Here's an example of it in use. For its full API, check out the STM32-HAL docs.

use stm32_hal2::gpio::{Pin, PinMode, Port};

fn main() -> ! {
    let output_pin = Pin::new(Port::A, 1, PinMode::Output);
    let input_pin = Pin::new(Port::A, 2, PinMode::Input);

    let input_state = input_pin.is_high();

    loop {}

Note that we don't need to explicitly enable the GPIOA peripheral clock here; the Pin's new constructor handles that, as indicated by its documentation. That page shows other methods available for the Pin struct - these are mostly configuration options for the given GPIO config, and match those listed in the RM. Many of the settings here (and in other modules of this library) use Rust enums to configure. They are set to explicit u8 types associated with their associated bit values. Their You can look at the documentation for the associated enum, or the associated RM entry. For example, here is documentation for the OutputSpeed enum, used with the .output_speed() method.

Now let's look at an example function that takes a measurement from an external ADC, the TI ADS1115. This code is used in the Water Monitor firmware. Note that MCUs like the STM32 usually include onboard ADCs. In this case, we use an offboard ADC, since this particular one provides higher-accuracy readings.

const CFG_REG: u8 = 0x1;
const CONV_REG: u8 = 0x0;

// ...

/// Take a measurement from an external ADS1115 ADC, using the I²C peripheral.
fn take_reading(addr: u8, cmd: u16, i2c: &mut stm32_hal::I2c<I2C1>) -> i16 {
    let mut result_buf: [u8; 2] = [0, 0];

    // Set up the cfg, and command a one-shot reading.
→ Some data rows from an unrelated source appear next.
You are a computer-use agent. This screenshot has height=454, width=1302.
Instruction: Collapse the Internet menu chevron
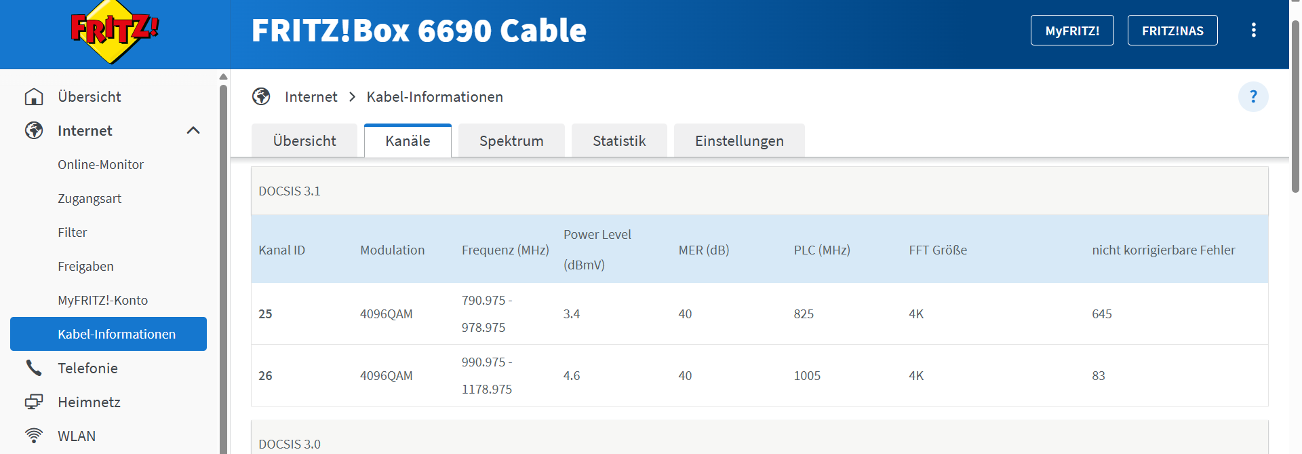[x=193, y=130]
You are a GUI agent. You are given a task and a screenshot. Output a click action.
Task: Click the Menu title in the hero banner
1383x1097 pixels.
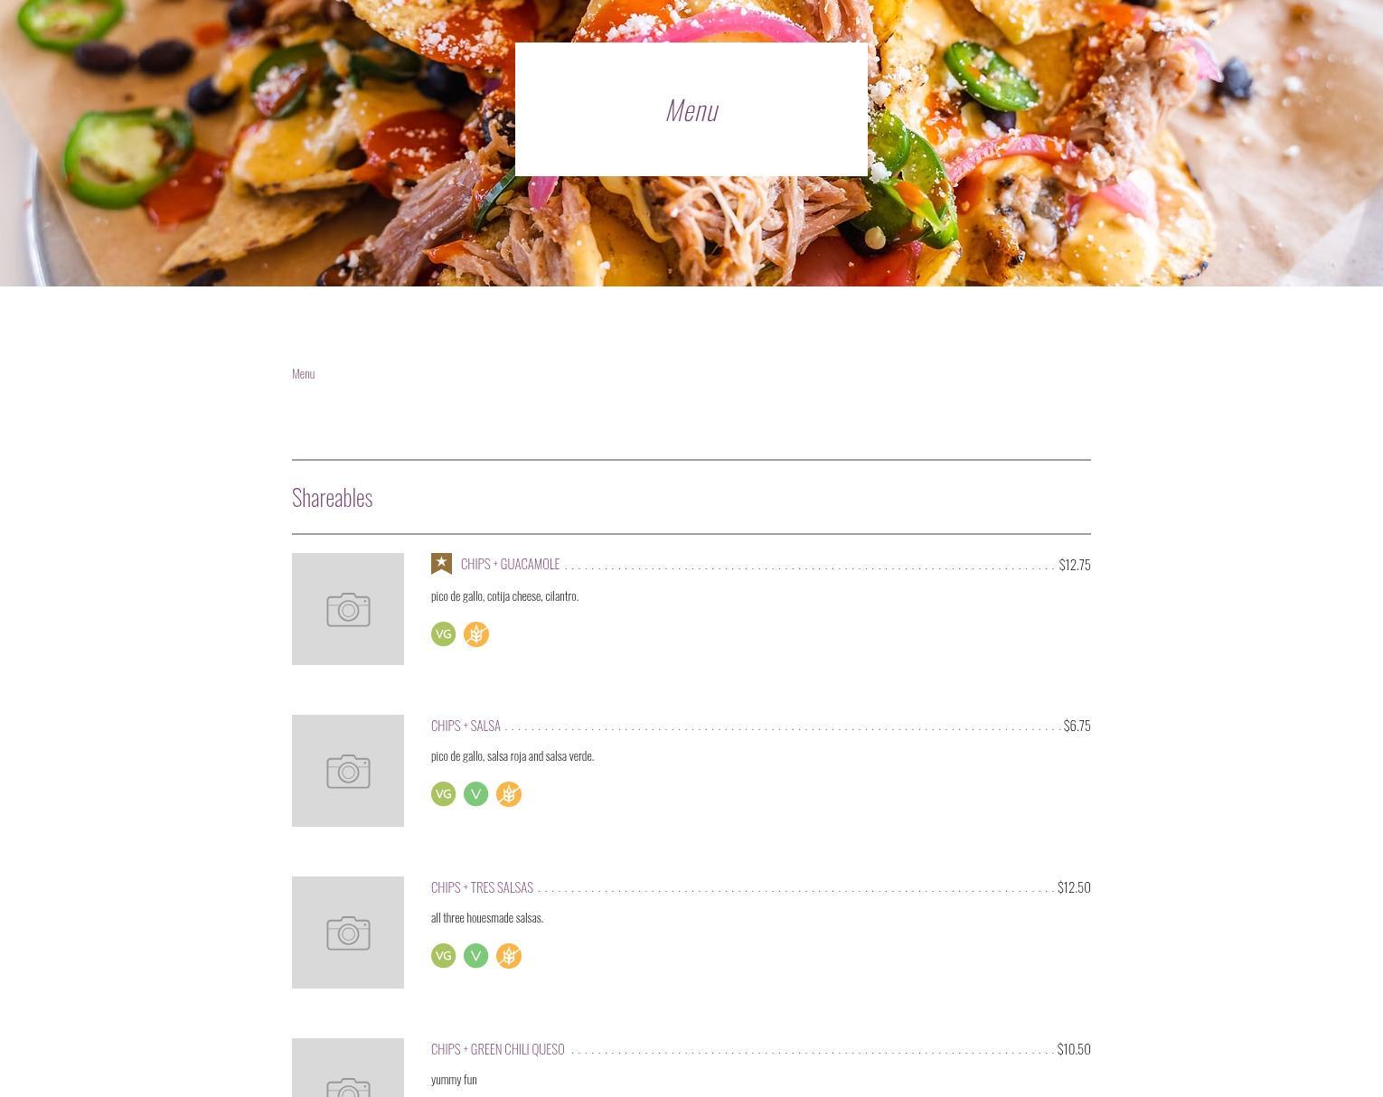[692, 110]
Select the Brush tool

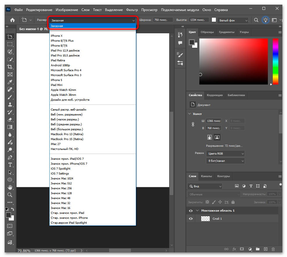coord(10,97)
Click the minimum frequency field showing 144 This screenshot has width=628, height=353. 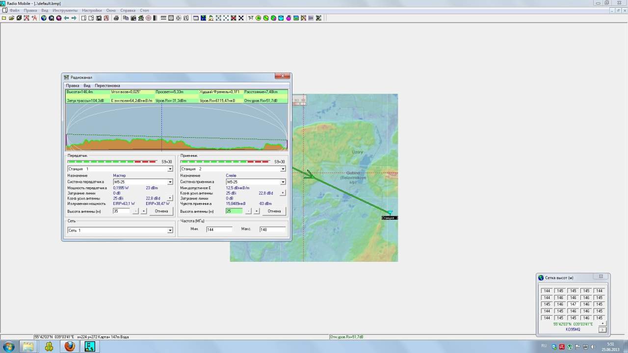219,229
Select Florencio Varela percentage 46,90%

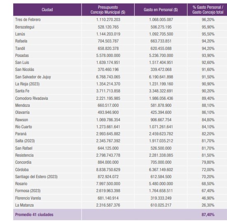pos(208,198)
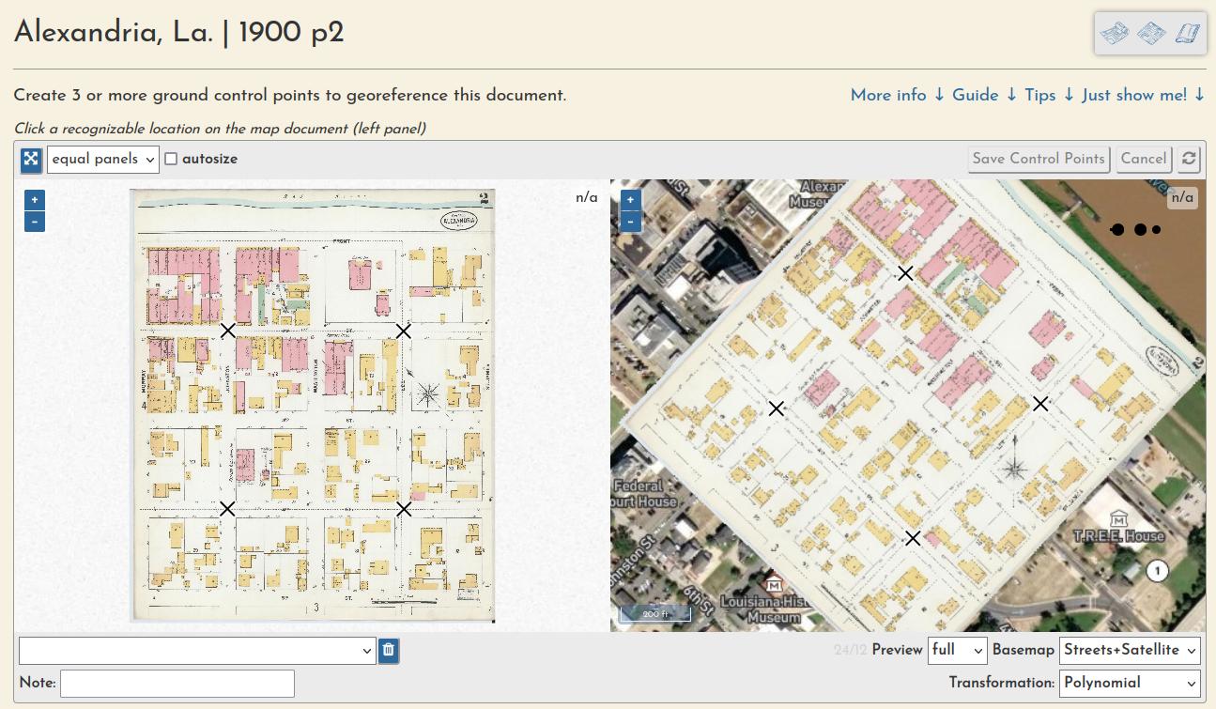This screenshot has width=1216, height=709.
Task: Click inside the Note input field
Action: [x=177, y=683]
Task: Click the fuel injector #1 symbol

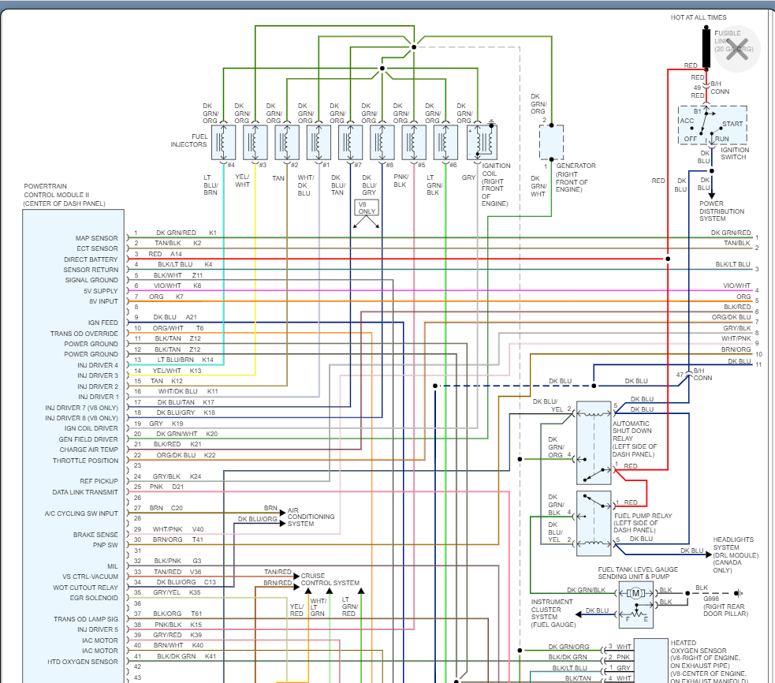Action: click(319, 142)
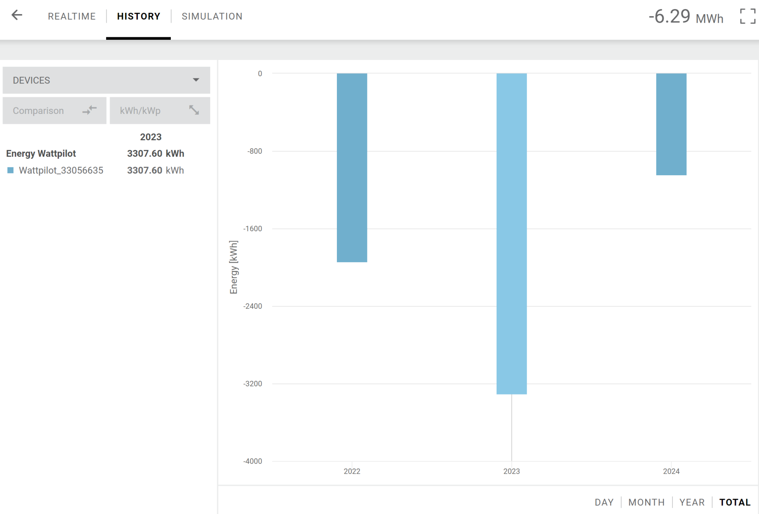Switch to the REALTIME tab
This screenshot has width=759, height=514.
tap(71, 16)
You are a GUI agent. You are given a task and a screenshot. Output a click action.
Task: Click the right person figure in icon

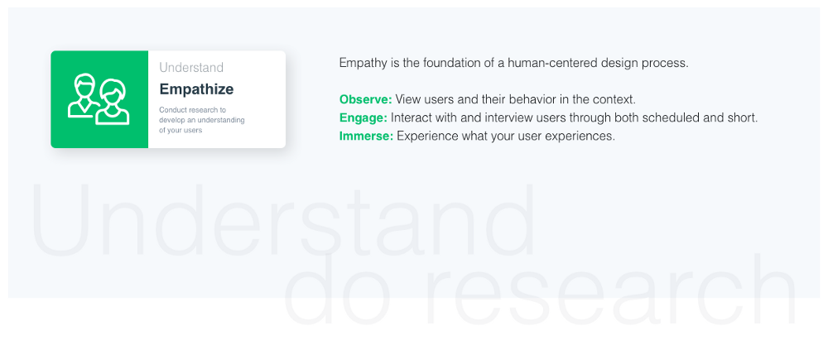(x=113, y=102)
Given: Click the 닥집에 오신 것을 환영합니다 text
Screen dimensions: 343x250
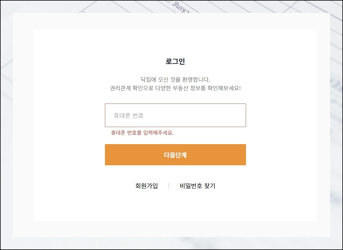Looking at the screenshot, I should click(x=175, y=79).
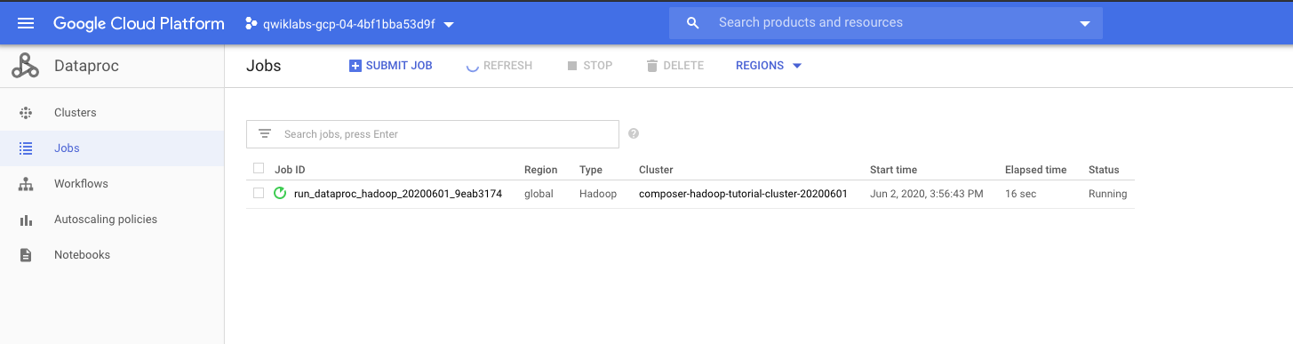Open the hamburger navigation menu
The image size is (1293, 344).
click(26, 23)
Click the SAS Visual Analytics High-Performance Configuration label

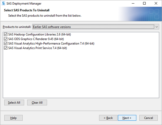51,43
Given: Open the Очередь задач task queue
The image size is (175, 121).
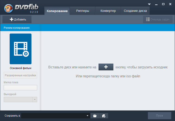Looking at the screenshot, I should click(x=158, y=19).
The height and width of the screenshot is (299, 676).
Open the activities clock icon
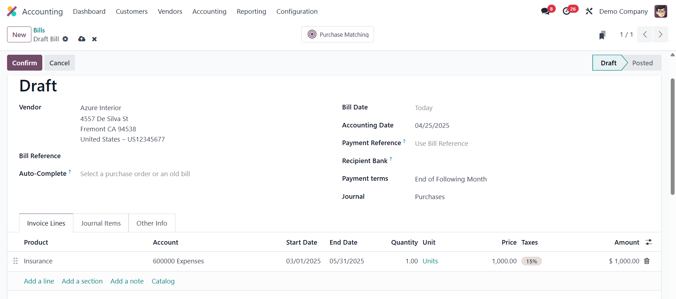(566, 11)
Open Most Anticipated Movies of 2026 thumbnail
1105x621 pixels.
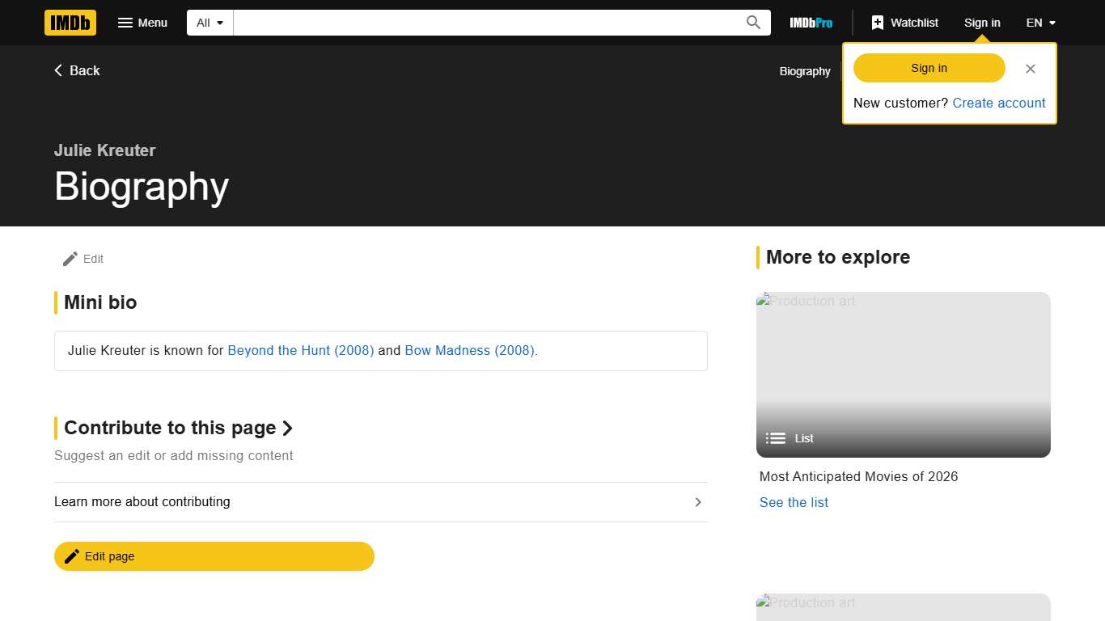tap(903, 374)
Note that we
    // pass the 16-bit i2c command as 2 bytes.
    i2c.write(addr, &[CFG_REG, (cmd >> 8) as u8, cmd as u8]).ok();

    // Wait until the conversion is complete.
    let mut converting = true;
    let mut buf = [0, 0];
    while converting {
        i2c.write_read(addr, &[CFG_REG], &mut buf).ok();
        // First of 16 cfg reg bits is 0 while converting, 1 when ready. (when reading)
        converting = buf[0] >> 7 == 0;

    // Read the result from the conversion register.
    i2c.write_read(addr, &[CONV_REG], &mut result_buf).ok();

    // Convert the 2 8-bit integers from the result into a single 16-bit signed integer.
    i16::from_be_bytes([result_buf[0], result_buf[1]])

To understand what's going on here, we need to reference the ADS1115 datasheet linked above. Note that this is a blocking API: The whole program is frozen during the time it takes to perform the conversion (See the while converting loop). For our purpose here, this is acceptable, since we're taking one reading from each ADC at a relatively low frequency. If we needed to perform a sequence of readings, or continuous readings, we'd use interrupts, or even better, DMA, instead of a blocking loop.

Also note that we return an i16: A signed integer, since this is a differential reading. Note that the cmd command argument configures the ADC, and takes a reading, IOC the ADC's datasheet. Also note that both reading and writing is performed 8 bits at a time, IOC the I2C protocol, and the ADC's datasheet.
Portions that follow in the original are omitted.